Lista de exercícios.
1. Copie o texto sobre os motins em França de "Sabendo que a" a "a Idade Média.", substituindo "Idade Média" por "época medieval".
2. Dê seguimento ao texto sobre os motins em França, começando logo depois da última frase.

Excerto da página.
-- -- --

Depois de um quase golpe de estado na Federação Russa, onde os tanques ferventes pararam a duzentos quilómetros da sala do presidente, seguiu-se a França, em estado de golpe, onde carros a arder pararam dentro da sala de estar de presidentes de Câmara.
Além de carros destruídos e lojas pilhadas, a turba marselhesa, motivada pelos versos iniciais do conhecido cântico com o mesmo nome, “vamos, filhos da pátria, o dia de glória chegou”, incendiou a maior biblioteca da cidade, com manuscritos medievais únicos. É com certeza uma glória inefável e indescritível, a possibilidade de fazer arder papeluchos velhos.
Sabendo que a gente nas ruas protestava contra a morte de um jovem por um polícia – que, por mero acaso, está preso e acusado de homicídio – entende-se que a melhor maneira de evitar que outros jovens conduzam ilegalmente por não terem idade e outros polícias disparem contra adolescentes é destruir todos os manuscritos de botânica e gramática dos séculos XIV e XV, não vá o Diabo tecê-las – e bem sabemos que o Diabo era bastante activo durante a Idade Média.

-- -- --

Material de estudo.
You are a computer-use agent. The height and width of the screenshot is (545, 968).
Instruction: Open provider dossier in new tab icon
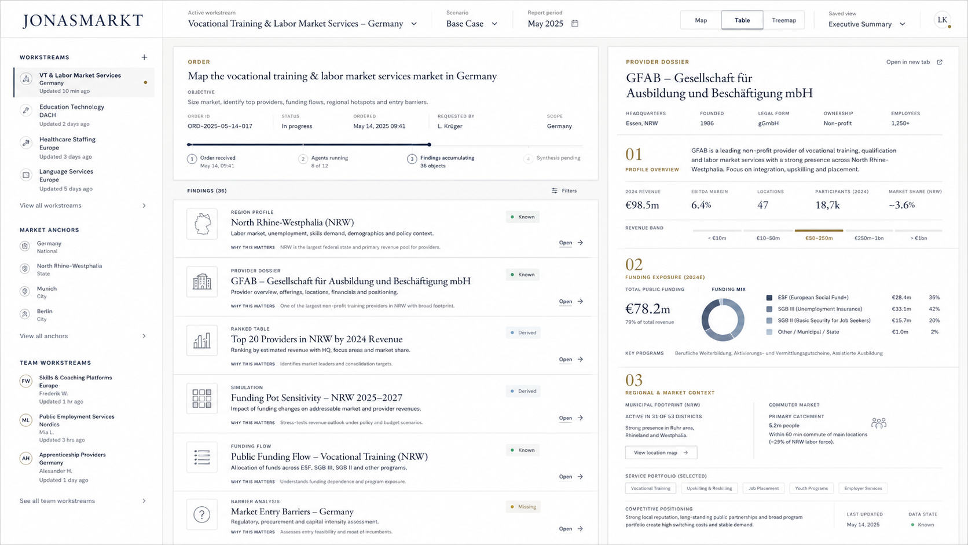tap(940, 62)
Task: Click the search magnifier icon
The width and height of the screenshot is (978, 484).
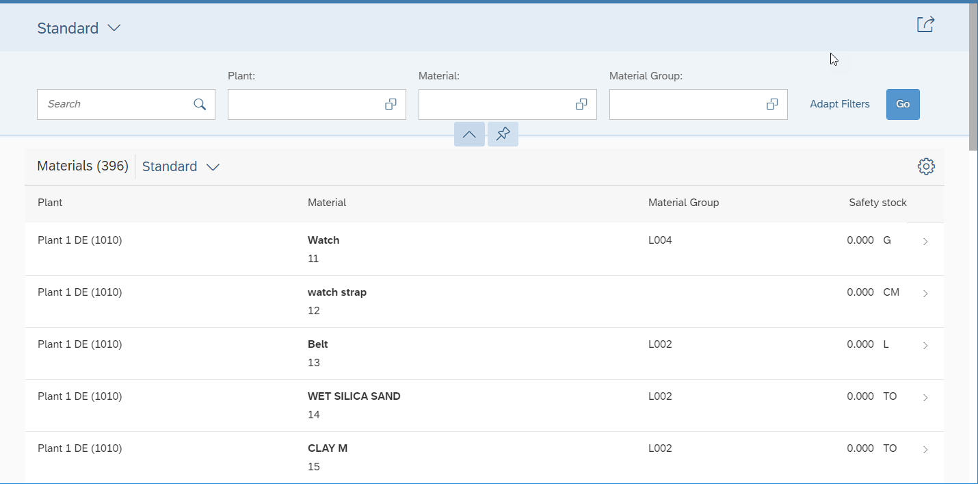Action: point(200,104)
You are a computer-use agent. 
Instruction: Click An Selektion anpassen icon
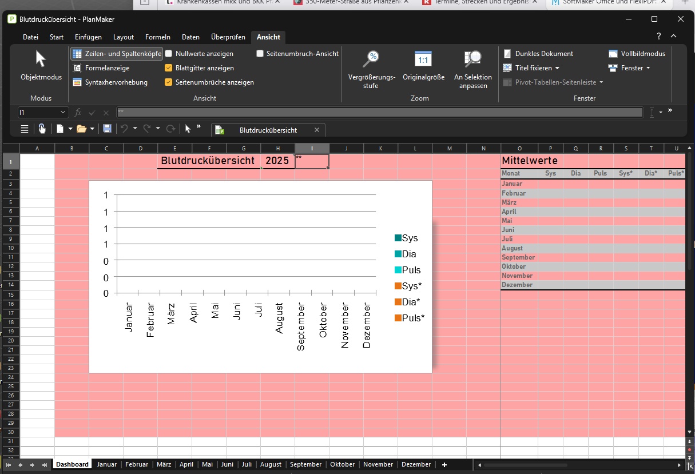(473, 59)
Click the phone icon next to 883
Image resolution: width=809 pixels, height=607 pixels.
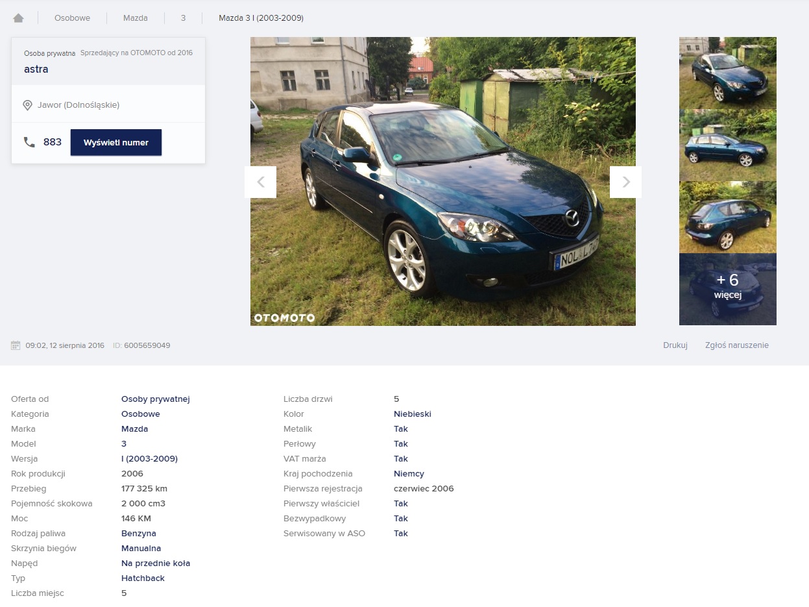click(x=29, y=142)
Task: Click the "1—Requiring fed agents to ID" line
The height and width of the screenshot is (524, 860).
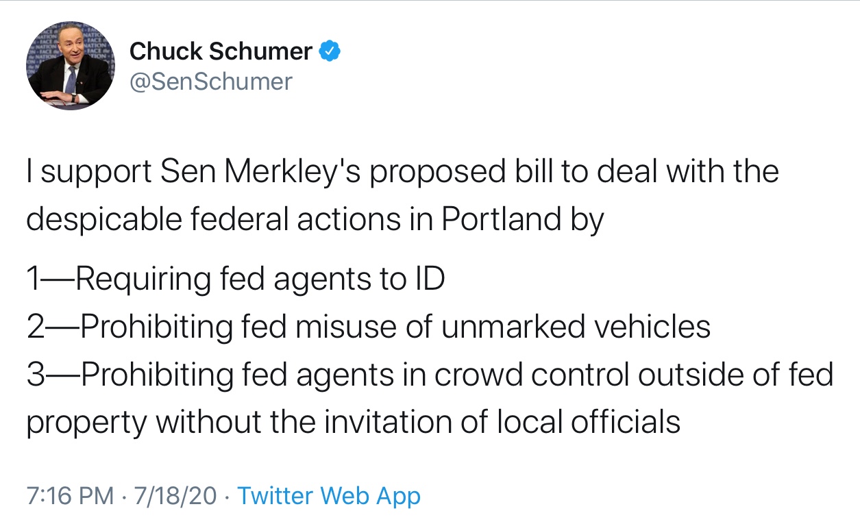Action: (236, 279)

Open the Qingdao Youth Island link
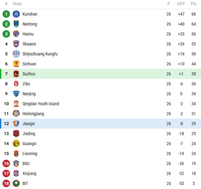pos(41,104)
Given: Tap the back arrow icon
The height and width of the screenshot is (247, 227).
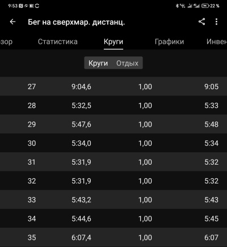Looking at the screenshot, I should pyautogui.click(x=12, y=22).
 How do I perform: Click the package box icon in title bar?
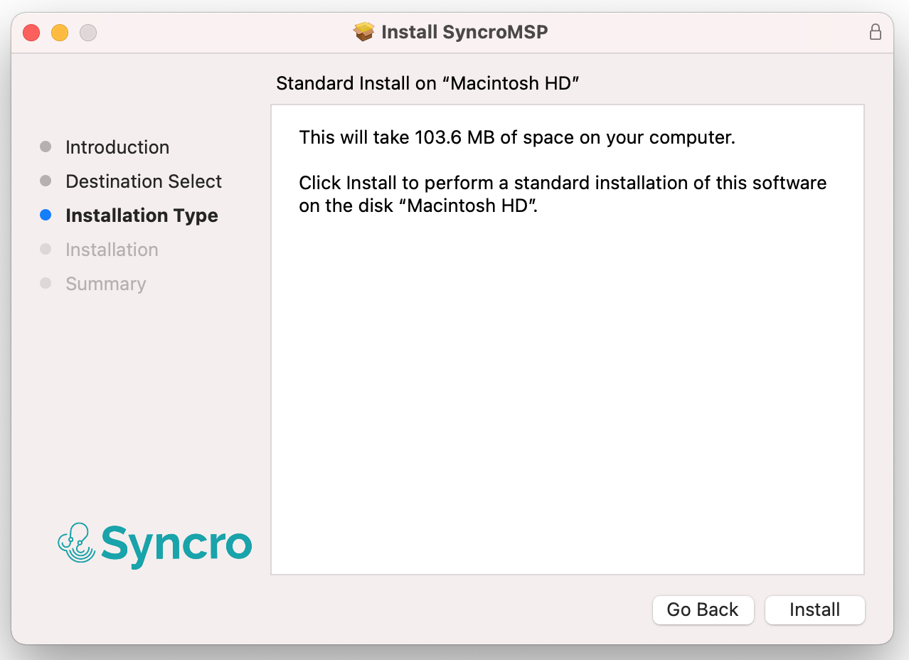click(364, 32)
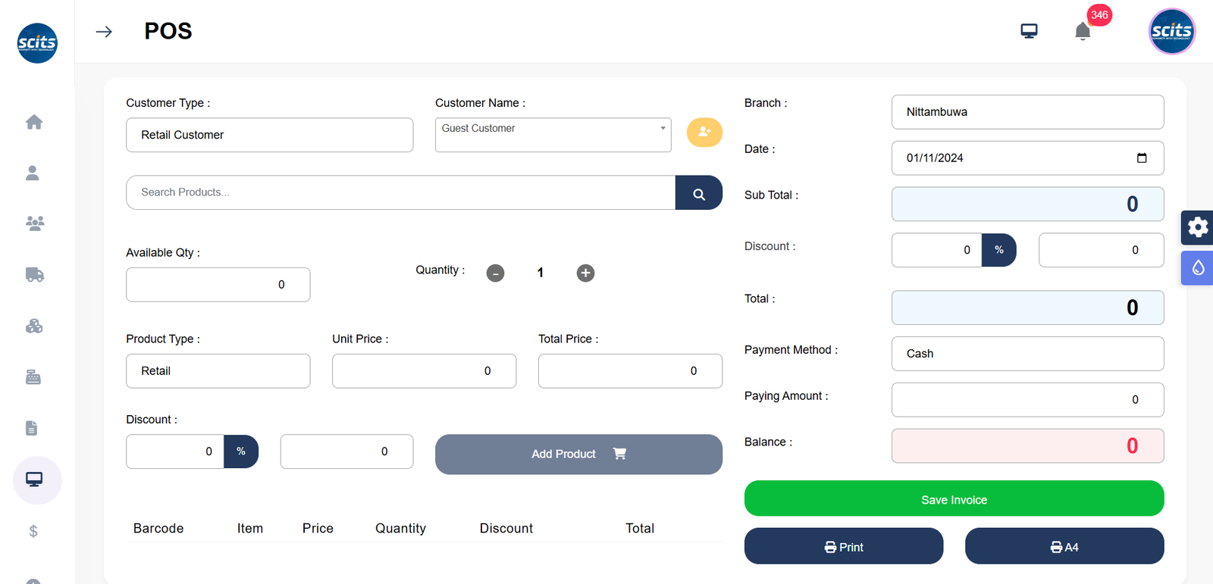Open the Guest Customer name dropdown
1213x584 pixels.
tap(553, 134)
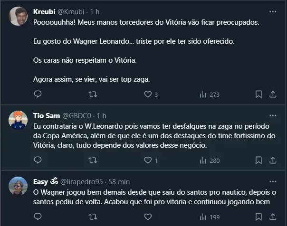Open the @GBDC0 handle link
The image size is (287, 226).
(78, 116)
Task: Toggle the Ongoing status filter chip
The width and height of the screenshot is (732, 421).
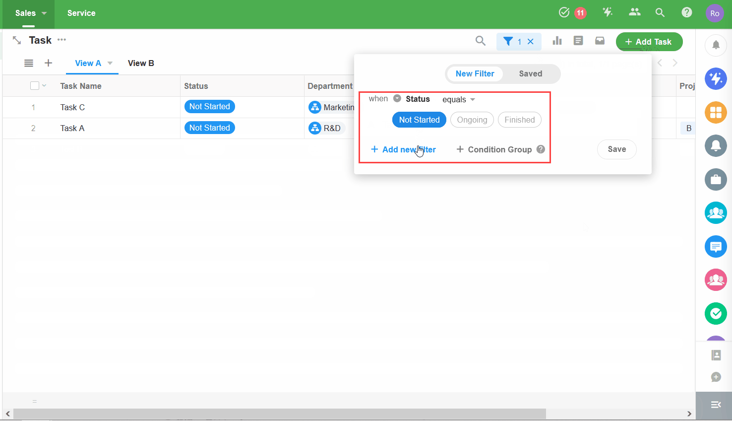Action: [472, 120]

-- -- --

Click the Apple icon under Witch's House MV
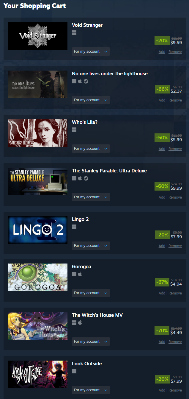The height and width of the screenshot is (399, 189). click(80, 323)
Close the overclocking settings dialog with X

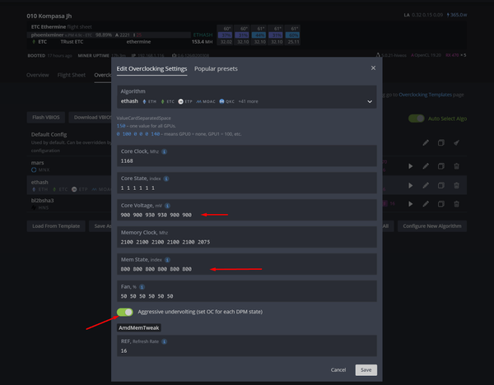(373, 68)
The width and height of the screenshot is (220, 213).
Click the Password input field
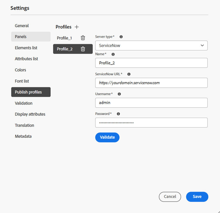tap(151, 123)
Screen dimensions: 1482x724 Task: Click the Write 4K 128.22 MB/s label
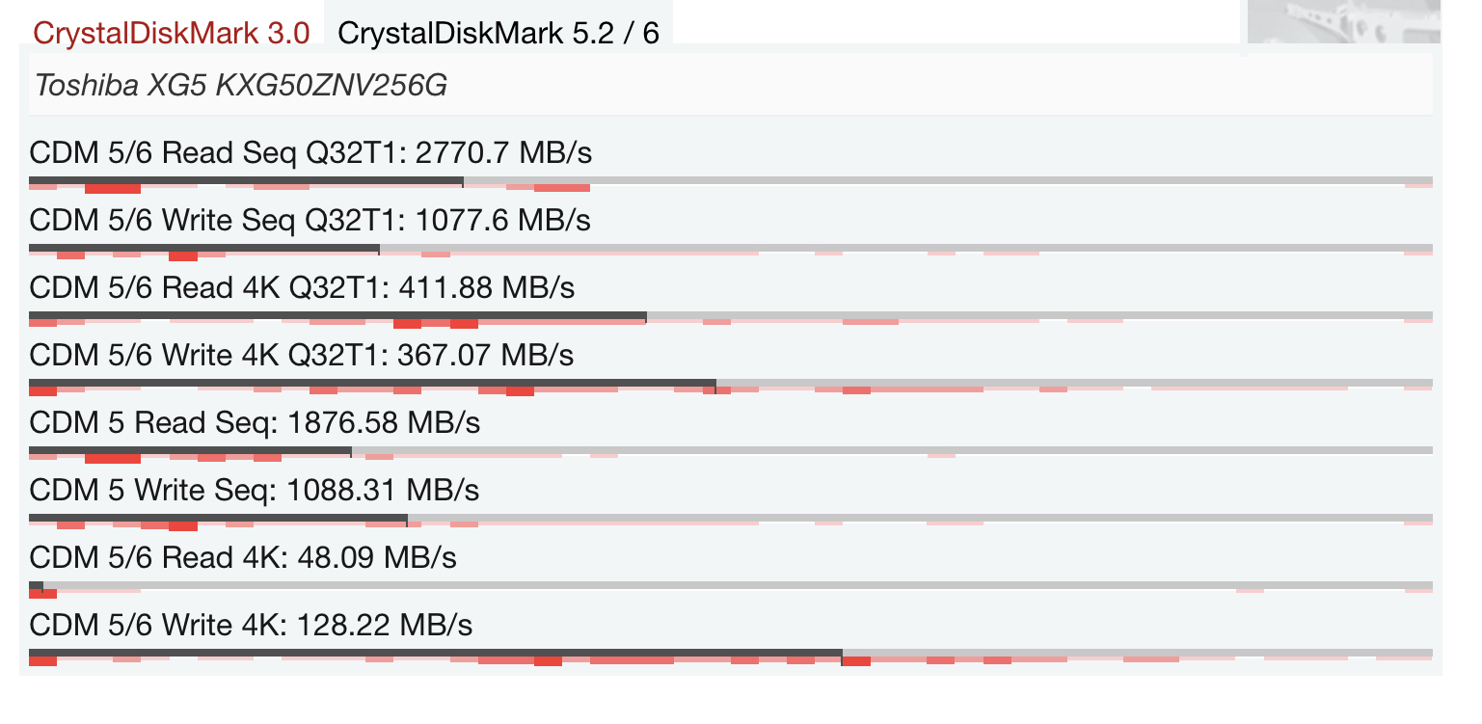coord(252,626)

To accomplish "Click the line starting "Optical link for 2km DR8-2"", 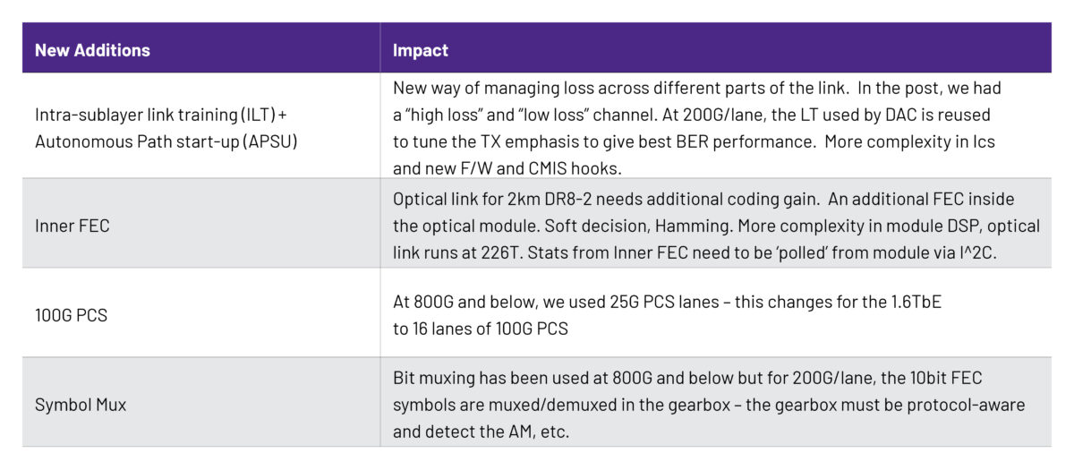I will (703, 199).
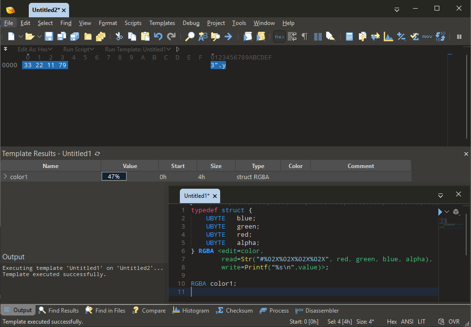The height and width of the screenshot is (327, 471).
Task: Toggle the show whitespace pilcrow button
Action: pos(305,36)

-- -- --

Resultados esperados.
1.
Sabendo que a gente nas ruas protestava contra a morte de um jovem por um polícia – que, por mero acaso, está preso e acusado de homicídio – entende-se que a melhor maneira de evitar que outros jovens conduzam ilegalmente por não terem idade e outros polícias disparem contra adolescentes é destruir todos os manuscritos de botânica e gramática dos séculos XIV e XV, não vá o Diabo tecê-las – e bem sabemos que o Diabo era bastante activo durante a época medieval.

2.
Entretanto, em ruas que não ardem literalmente, mas que fervilham metaforicamente, um grupo de defesa dos direitos ecológicos fez uma acção de protesto durante um desfile em defesa dos direitos LGBTIetc. Com tantos direitos a interromperem-se uns aos outros, não será muito de espantar o dia em que um qualquer badameco queira pôr tudo na ordem e o povo, cansado de espaventos, prefira ficar em casa para não apanhar doenças ou pancada.
Termino com duas notas de espanto e curiosidade. Vi, numa publicação de uma rede digital de cujo nome não me quero recordar, uma pessoa vestida (despida?) apenas com roupa interior de couro, num desfile LGBTIetc, reclamando direitos iguais, protecção e reconhecimento legal para as pessoas assexuais. Primeira nota, com certeza que a melhor forma de expressar a ausência de qualquer desejo sexual é vestir-se de forma desconstrutivamente sexualizada. Segunda nota, a protecção e reconhecimento legal das pessoas sem interesse por sexo há muito que estão institucionalizados. Chama-se casamento.